1001 Flicks

Regularly updated blog charting the most important films of the last 104 years.

Thursday, February 07, 2008

208. The Snake Pit (1948)















Directed By Anatole Litvak

Synopsis

Woman get married and starts going all weird like, is put into asylum, hilarity ensues.

Review

This is obviously not the first treatment of mental illness in cinema, we have had on this list at least two important films featuring it, Spellbound and Secret Behind the Door. Where this film contrasts with those is the fact that it finally feels like an adult treatment of the subject.

This isn't all explained by some simple "mother hatred" thing, it shows mental illness as a complex thing composed of a variety of factors which come together to create some sort of instability in the patient.
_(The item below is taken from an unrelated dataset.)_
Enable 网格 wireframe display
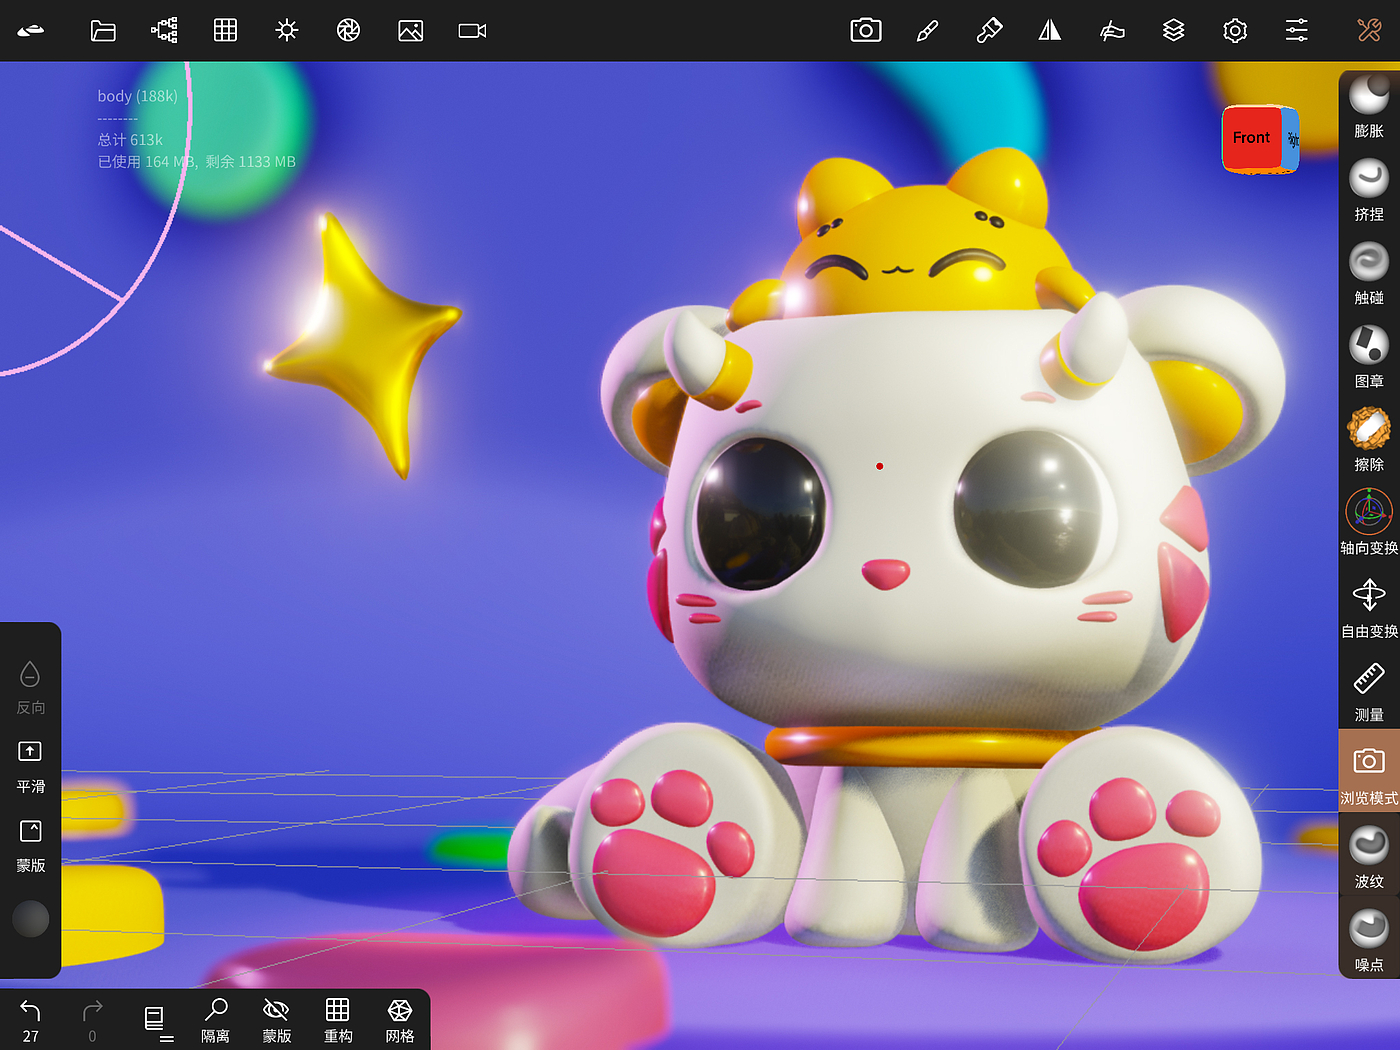The width and height of the screenshot is (1400, 1050). click(x=400, y=1019)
Olivia de Havilland is excellent in this and a crazy lady that gets better and worse like a pendulum until she gets into some kind of road to recovery. Her motivations are complex and the character is immediately sympathetic. This is the great beggining of "asylum films" going on to Shock Corridor and eventually Girl, Interrupted, which shouldn't really be mentioned in the same sentence as the two older films, but hey.

Final Grade

8/10

Trivia

From Wikipedia:

Gene Tierney was the first choice to play Virginia Stuart Cunningham, but was replaced by DeHavilland when she became pregnant.